Parola di Daniele, 37 anni, funzionario commerciale di una nota azienda canavesana. Per lavoro gira il mondo, ma nel tempo libero toglie giacca e cravatta, indossa un paio di jeans e una maglietta e via, pronto a esibirsi in un concerto in giro per l’Italia.

Ettore, 27 anni, fa il volontario per conto del comune di Torino: si occupa di ragazzi disagiati: li segue, trova loro opportunità di praticare attività, di sentirsi diversamente normali. E sono tutti giovanissimi che hanno problemi mentali o fisici. Ha scoperto la musica quasi per caso e quasi per caso è entrato nella band “Fanali di Scorta” che si è esibita sabato scorso a Rivarolo al Keyco Music Festival organizzato dall’omonima società che ha sede a Favria.
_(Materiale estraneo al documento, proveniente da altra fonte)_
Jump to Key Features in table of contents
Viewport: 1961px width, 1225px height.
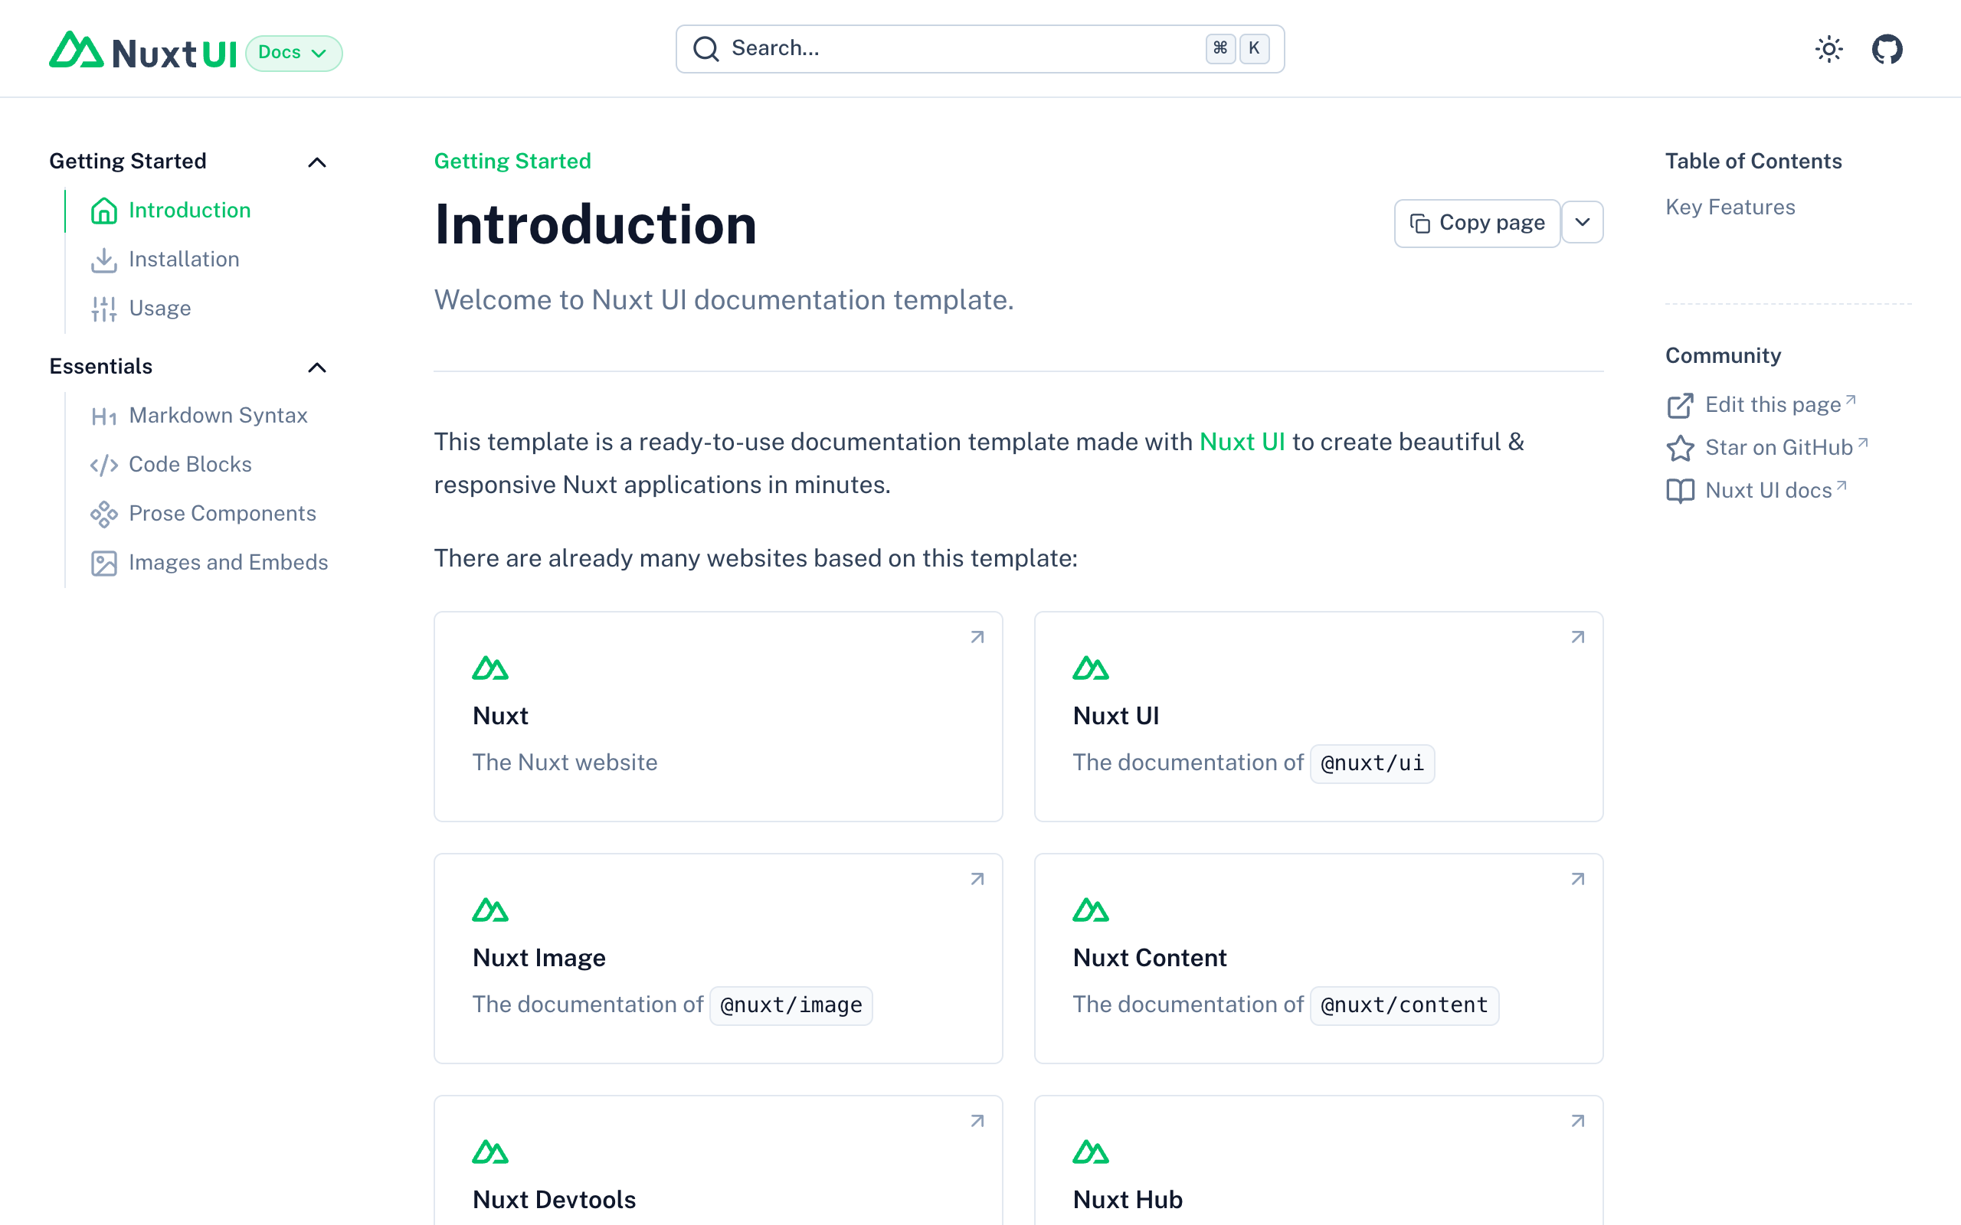pyautogui.click(x=1730, y=207)
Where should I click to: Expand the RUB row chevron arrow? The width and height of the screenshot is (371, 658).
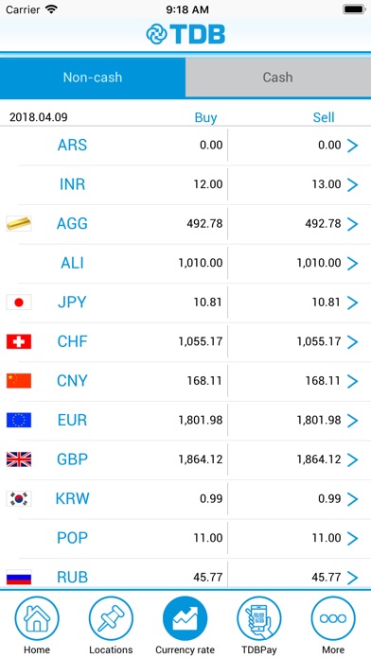click(x=352, y=578)
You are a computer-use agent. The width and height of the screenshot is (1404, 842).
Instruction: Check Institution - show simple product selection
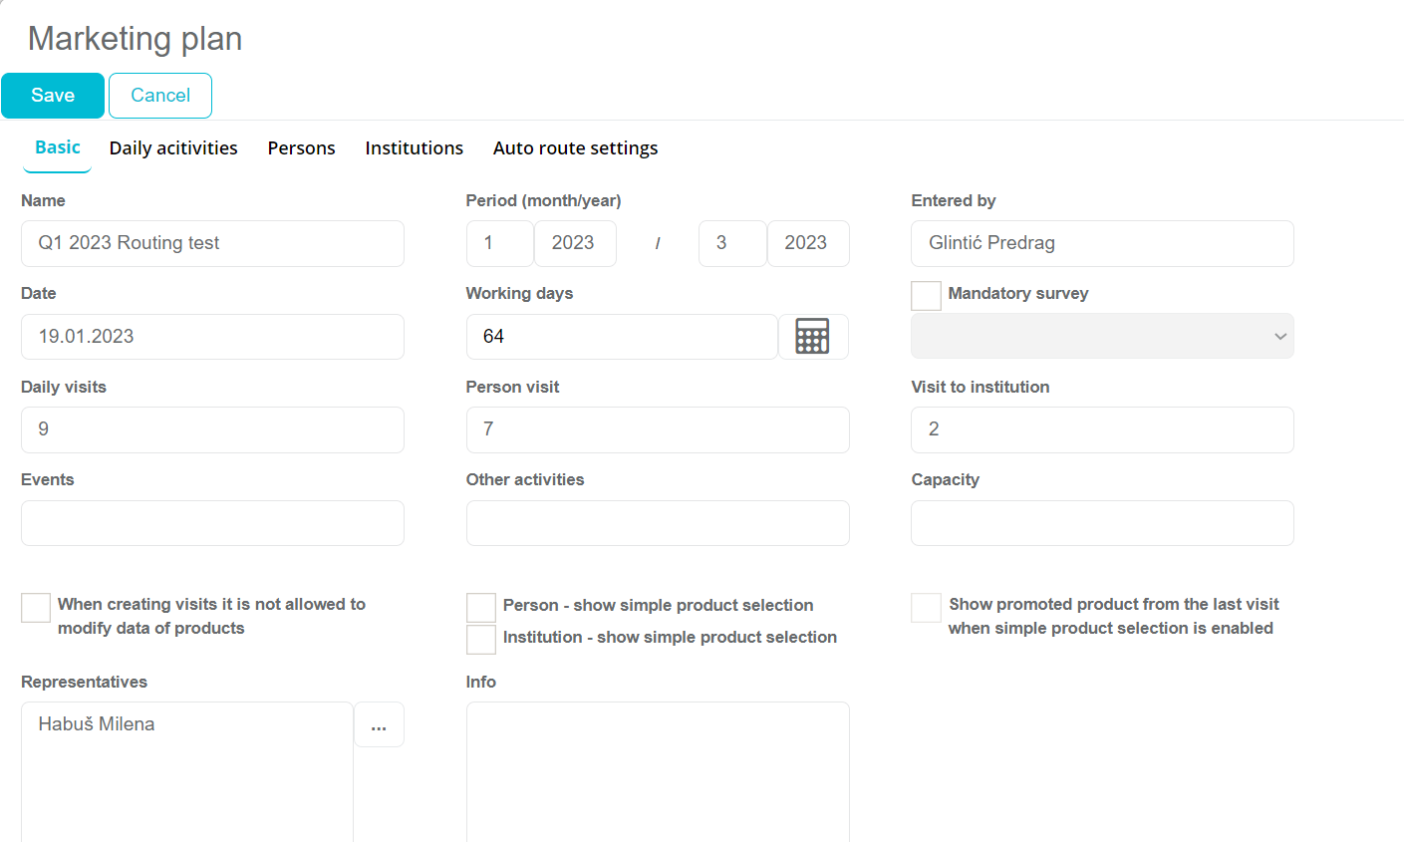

L’incontro tra Daniele e Ettore ha avuto luogo qualche anno fa. I Fanali di Scorta prediligono il genere Freak&Roll. Daniele cercava un percussionista; per pura combinazione sente Ettore alla batteria e decide che fa al caso suo. Si sono esibiti tanti giovani alla manifestazione musicale ideata dall’imprenditore Fabrizio Rosboch, giunta alla seconda edizione.

Sono tempi duri anche per la musica: la crisi economica mette il pubblico di fronte a una scelta: “Spesso la gente sceglie di spendere i soldi per andare a sentire i grandi nomi. Un tempo non era così: anche lo stile e il repertorio che vengono considerati di nicchia avevano un seguito numeroso”. “Il limite di reddito causato dal crisi economica penalizza non poco i concerti delle band – sottolinea Ettore -. Partecipiamo a tanti concerti e festival, ma ci siamo resi conto che il pubblico è diminuito nonostante il prezzo d’ingresso sia più che accessibile”.

In ogni caso il Canavese sta diventando un polo alternativo a Torino per quanto riguarda la musica di genere. Una migrazione che impoverisce il panorama culturale torinese e arricchisce quello periferico. Spiega Daniele: “Ormai il genere musicale è omologato: i big suonano e cantano allo stesso modo. Noi abbiamo scelto, pur tra mille difficoltà, di seguire la nostra strada. E’ indubbiamente una scelta che ci procura molte più soddisfazioni personali”.